Course Overview > Intro Practice: Basics of computer vision with Python

Intro Practice: Basics of computer vision with Python

This course uses a computer vision and ML image analysis framework described in detail in this publication.


This open-source modular framework for large scale image storage, handling, annotation and automatic classification, uses cost- and labour-efficient methodologies. The tool is based on TensorFlow Lite Model Maker library and includes data augmentation and transfer learning techniques, applied to different convolutional neural network models (see session on concepts of this course).

In the introductory practice below we will use Python and computer vision libraries for basic image processing. We will learn to mount data on our Colab runtime, read an image, get information about its dimensions and shape and understand the basic idea of how image information is read by computers. You will learn that computers store images as 2D or 3D matrices, depending on whether it is a gray scale or a colour image. While many of these steps are done automatically in many libraries (R language) and modules (Python), it is nevertheless useful to get a basic idea of how computers ‘see’ and handle images.
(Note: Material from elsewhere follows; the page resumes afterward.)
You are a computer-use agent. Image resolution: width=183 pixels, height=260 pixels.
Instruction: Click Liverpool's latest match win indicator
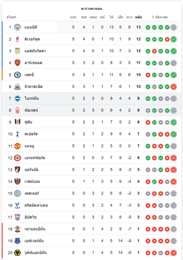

We will also write a few simple Python functions to visualise images. You can just follow and execute the code, but if you would like to learn more about writing functions yourself, you can check some tutorials here.

One of the libraries we will use is this course is OpenCV. This library is used widely in computer vision, although we will only use a few basic functions to read and display images. If you would like to learn more about the library you can find a short online course here and several tutorials here.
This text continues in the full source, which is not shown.